Tosson Township and Rothbury Parish
The late 19th century township of Tosson forms the basic framework for the short historical summary set out in volume XV of the Northumberland County History (NCH XV (1940), 395-8), and in the rather more detailed study by David Dippie Dixon (1903, 322-35). It was one of 20 townships incorporated in the large and important parish of Rothbury, which covered 36,398 acres, embracing much of upper and central Coquetdale including the Simonside Hills to the south and Rothbury Forest.
The status of Rothbury as the ecclesiastical centre of this area from an early stage is demonstrated by the presence of the magnificent carved stone cross, mentioned above, which must denote indicate the presence of a monastery or minster church by the first half of the 9th century. The parish itself is first documented in 1090 when Robert de Mowbray, earl of Northumberland, granted its tithes to Tynemouth Priory.

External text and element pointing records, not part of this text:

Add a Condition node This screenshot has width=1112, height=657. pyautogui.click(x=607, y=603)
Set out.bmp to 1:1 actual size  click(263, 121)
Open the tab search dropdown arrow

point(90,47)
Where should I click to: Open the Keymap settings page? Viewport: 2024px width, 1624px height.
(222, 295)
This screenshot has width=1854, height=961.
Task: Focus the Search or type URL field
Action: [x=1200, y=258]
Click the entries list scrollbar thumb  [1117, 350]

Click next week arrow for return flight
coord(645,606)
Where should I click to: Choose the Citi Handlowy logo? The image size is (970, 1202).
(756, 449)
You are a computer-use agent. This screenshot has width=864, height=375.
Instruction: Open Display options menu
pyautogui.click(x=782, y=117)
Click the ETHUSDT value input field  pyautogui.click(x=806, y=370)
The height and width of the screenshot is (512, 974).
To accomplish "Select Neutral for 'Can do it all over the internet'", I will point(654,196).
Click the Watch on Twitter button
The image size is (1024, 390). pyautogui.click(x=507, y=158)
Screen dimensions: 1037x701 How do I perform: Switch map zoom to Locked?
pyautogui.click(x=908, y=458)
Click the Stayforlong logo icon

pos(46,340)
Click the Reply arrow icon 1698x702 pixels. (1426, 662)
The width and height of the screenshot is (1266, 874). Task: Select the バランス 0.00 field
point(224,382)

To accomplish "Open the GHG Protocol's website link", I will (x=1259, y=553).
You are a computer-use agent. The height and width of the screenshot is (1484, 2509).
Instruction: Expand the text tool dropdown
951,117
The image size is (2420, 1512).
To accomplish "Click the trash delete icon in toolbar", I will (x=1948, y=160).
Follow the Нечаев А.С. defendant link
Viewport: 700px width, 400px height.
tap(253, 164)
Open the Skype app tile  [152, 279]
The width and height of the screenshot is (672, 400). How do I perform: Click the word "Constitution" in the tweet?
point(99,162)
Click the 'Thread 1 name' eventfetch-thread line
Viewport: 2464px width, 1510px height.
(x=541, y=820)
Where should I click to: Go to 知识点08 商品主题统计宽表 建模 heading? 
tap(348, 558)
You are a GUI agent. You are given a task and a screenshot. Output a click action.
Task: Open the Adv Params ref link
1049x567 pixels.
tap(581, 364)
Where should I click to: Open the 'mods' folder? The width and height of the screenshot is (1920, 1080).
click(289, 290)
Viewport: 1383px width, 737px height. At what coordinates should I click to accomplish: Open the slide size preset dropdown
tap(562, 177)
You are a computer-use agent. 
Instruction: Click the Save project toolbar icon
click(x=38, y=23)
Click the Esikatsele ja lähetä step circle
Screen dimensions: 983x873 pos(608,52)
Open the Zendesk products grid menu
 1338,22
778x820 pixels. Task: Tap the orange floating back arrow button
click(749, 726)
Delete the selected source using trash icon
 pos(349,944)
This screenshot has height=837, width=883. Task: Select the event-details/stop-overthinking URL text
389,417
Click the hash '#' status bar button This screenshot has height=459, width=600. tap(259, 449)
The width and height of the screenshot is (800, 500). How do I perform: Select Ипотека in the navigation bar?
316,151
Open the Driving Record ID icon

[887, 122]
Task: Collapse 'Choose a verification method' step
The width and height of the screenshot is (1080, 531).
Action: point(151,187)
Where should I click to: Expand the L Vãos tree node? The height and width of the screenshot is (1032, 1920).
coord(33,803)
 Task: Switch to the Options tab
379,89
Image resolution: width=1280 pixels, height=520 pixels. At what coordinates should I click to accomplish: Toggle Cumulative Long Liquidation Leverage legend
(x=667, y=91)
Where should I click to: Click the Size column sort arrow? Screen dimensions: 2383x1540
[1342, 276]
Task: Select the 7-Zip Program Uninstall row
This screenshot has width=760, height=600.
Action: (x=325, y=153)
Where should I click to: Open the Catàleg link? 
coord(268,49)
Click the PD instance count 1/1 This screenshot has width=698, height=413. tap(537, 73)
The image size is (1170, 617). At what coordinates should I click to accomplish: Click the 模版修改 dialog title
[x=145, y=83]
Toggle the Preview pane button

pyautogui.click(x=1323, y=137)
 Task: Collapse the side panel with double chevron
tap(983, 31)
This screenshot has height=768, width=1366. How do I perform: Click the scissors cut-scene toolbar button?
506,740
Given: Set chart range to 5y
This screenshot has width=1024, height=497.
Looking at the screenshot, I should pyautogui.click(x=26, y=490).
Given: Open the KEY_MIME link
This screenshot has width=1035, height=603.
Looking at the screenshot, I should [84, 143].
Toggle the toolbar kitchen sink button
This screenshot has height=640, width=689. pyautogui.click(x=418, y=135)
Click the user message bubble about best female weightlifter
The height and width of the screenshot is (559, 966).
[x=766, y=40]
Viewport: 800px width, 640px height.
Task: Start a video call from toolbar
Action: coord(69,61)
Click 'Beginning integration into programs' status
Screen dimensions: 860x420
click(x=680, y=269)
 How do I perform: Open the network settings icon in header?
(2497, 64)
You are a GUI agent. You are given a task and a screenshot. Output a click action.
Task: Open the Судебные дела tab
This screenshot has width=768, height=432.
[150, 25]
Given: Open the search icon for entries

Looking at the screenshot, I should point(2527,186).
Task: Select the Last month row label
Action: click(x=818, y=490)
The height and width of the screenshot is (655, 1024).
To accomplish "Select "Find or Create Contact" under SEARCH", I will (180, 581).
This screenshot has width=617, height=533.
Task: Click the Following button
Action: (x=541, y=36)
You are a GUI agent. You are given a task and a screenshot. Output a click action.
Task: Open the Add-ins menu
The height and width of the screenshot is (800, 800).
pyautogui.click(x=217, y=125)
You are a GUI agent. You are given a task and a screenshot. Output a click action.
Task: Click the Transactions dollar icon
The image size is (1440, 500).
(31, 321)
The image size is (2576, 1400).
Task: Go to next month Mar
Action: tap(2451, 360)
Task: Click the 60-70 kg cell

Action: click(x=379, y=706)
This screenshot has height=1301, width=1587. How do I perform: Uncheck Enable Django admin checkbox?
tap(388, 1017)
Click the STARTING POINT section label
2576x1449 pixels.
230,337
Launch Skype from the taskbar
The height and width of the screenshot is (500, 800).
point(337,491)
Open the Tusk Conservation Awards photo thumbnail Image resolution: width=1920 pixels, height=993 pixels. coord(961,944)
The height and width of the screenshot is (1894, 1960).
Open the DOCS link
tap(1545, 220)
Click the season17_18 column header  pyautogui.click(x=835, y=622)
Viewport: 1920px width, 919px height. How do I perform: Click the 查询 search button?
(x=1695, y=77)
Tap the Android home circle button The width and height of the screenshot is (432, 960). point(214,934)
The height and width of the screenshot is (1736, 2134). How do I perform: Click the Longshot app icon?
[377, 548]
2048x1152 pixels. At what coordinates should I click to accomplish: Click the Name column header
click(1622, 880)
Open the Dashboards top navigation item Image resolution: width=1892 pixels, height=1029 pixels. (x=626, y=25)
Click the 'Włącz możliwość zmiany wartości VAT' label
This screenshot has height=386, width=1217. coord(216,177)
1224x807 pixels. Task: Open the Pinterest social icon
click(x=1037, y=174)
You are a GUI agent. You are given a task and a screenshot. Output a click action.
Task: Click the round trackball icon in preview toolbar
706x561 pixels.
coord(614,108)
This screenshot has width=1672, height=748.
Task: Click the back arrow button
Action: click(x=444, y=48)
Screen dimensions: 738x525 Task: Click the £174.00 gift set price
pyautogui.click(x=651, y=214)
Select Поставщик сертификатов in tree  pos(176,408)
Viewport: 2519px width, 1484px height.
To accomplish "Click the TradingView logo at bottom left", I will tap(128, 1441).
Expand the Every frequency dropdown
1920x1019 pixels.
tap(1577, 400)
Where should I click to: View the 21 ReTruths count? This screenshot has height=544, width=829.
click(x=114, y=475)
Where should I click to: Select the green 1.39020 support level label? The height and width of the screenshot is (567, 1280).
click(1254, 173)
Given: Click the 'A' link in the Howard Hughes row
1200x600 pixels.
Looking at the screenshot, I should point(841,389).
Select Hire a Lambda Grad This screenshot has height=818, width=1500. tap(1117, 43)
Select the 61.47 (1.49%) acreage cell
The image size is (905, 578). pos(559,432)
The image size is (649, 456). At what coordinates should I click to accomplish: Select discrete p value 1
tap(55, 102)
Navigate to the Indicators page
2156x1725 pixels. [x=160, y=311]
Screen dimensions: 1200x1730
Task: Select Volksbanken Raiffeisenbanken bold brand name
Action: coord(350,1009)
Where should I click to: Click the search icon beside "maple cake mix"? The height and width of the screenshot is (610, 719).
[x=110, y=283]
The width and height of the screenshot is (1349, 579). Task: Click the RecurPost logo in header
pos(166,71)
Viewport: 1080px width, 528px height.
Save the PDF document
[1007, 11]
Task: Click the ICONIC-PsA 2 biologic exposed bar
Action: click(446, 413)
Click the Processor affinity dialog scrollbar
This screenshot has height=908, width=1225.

Tosson Township itself covered 3212 acres and included the constituent settlements of Great Tosson, Rye Hill/Allerdene and Little Tosson. Its territory represented a roughly wedge-shaped slice of territory extending from the south bank of the Coquet across the Simonside Hills to the northern limit of Harwood Forest. The township was created in 1888 by the merger of Great Tosson and Ryehill Township (2669 acres) with the much smaller township of Little Tosson (547 acres) (Kelly 1910, 452; cf. Bulmer 1887, 795-6).